Since 2007, certain household appliances have carried revamped yellow Energy Guide labels that contain two key features. The first is the estimated annual costs of powering the appliance. The second is a linear scale that enables you to compare that figure with the costs of operating similar models. Both of these are useful, but neither provides up-to-date information.
Manufacturers estimate annual operating costs by measuring the appliance’s energy consumption during lab tests prescribed by the Department of Energy. They then make certain assumptions about the average consumer’s usage patterns—215 loads per year (four a week) for dishwashers, 392 for washing machines, 750 hours per year for room air conditioners, etc.—to estimate the annual energy consumption. Finally, that figure is multiplied by the average national price of electricity (or natural gas, for appliances like water heaters).
A disclaimer on the label suggests two obvious problems with this approach that are difficult to solve—consumers vary in how they use appliances, and electricity rates vary from market to market. But even for the average consumer paying average electricity rates, the label is likely to understate costs.
That’s because it is based on a national average utility rate from 2007. In the case of electricity, that same figure—at the time 10.65¢ per kilowatt-hour—is a full penny higher now. And in some parts of the country, electricity costs can fluctuate throughout the course of the day and year. A room air conditioner, for example, is likely to be on during the afternoon on a hot day, when electricity can be most expensive. Any estimate based on an average price is likely to be misleadingly low. And with the estimated costs for products like large room air conditioners and water heaters already reaching hundreds of dollars a year, the discrepancy can mean real money.
The comparison scale suffers from a similar shortcoming—an appliance that ranked well among its peers in 2007 may be relatively inefficient in 2011. Consumer Reports highlighted a nearly identical problem with products that have previously qualified for the Energy Star certification continuing to carry the Energy Star label even after the standard has changed and become too stringent for them.
FTC will update both the assumed utility rates and the comparison scales in 2012, which will temporarily address the problem. But these issues will plague the Energy Guide as long as the agency waits five years between each update.

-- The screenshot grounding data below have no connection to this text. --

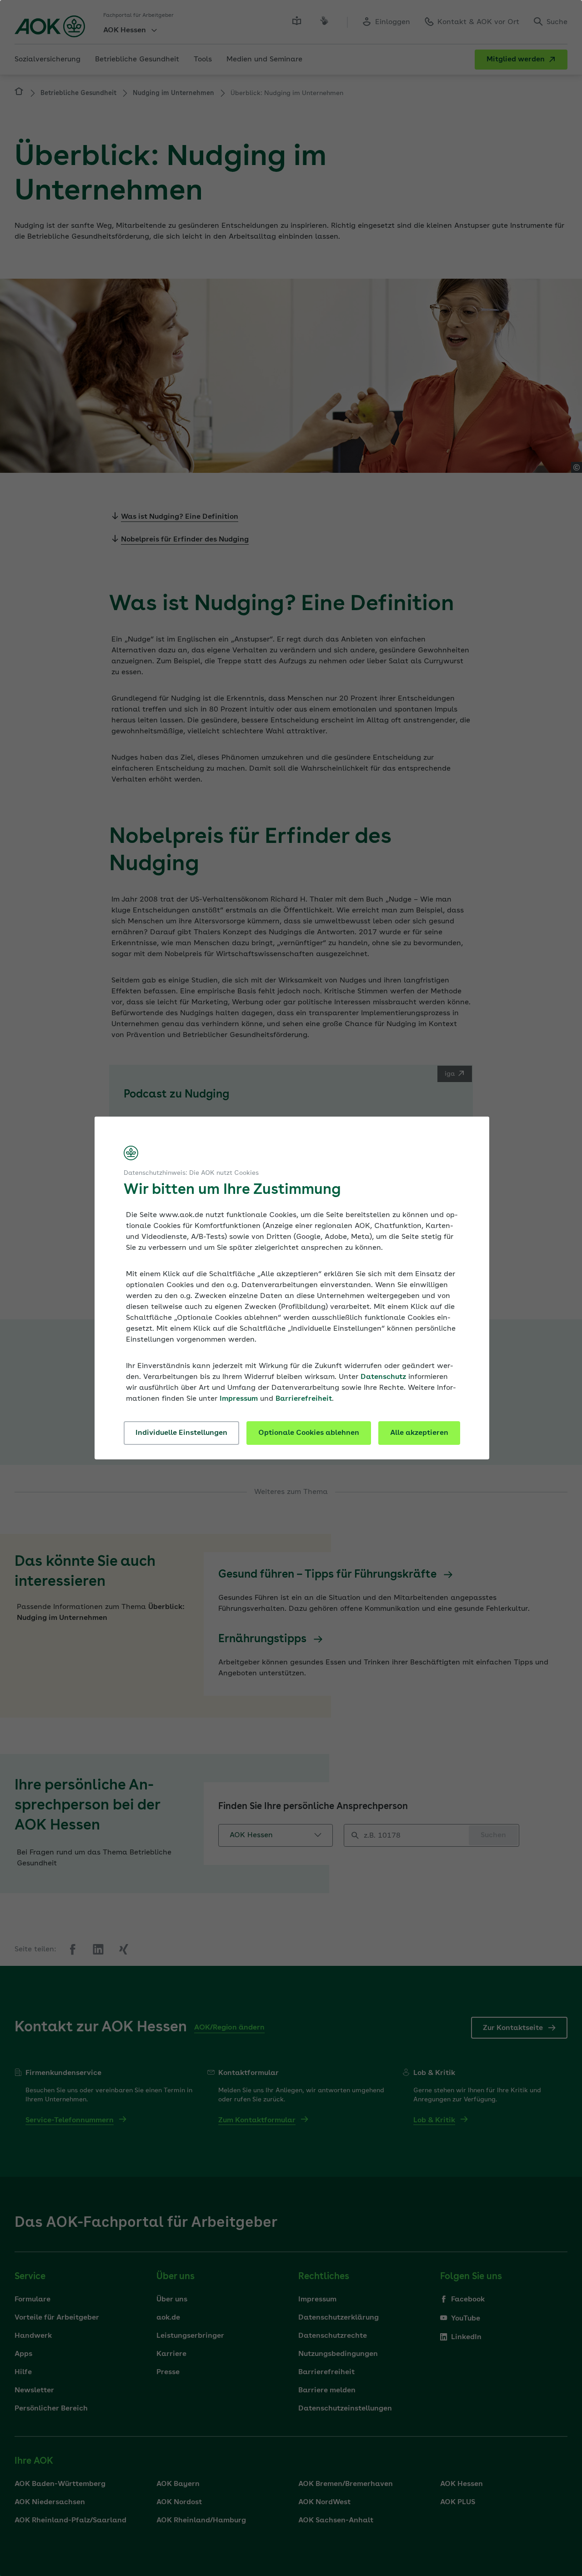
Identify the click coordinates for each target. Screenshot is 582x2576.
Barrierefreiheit (304, 1399)
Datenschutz (383, 1377)
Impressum (239, 1399)
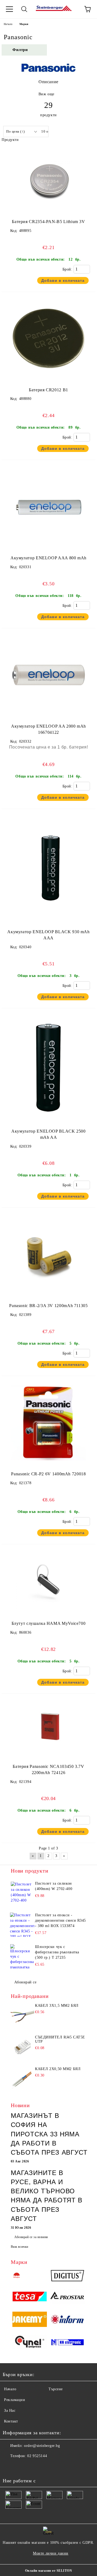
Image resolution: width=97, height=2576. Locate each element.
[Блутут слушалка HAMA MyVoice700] (48, 1612)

Make no mistake: the Energy Guide is still useful. It allows price-sensitive consumers to start factoring in costs that would otherwise be hidden from them. And even outdated information can be useful: a model that was inefficient by 2007 standards is certainly inefficient now. But when shopping for a new appliance, it helps to remember that the Energy Guide label doesn’t tell the whole story. It tells a story that was true—on average—in 2007.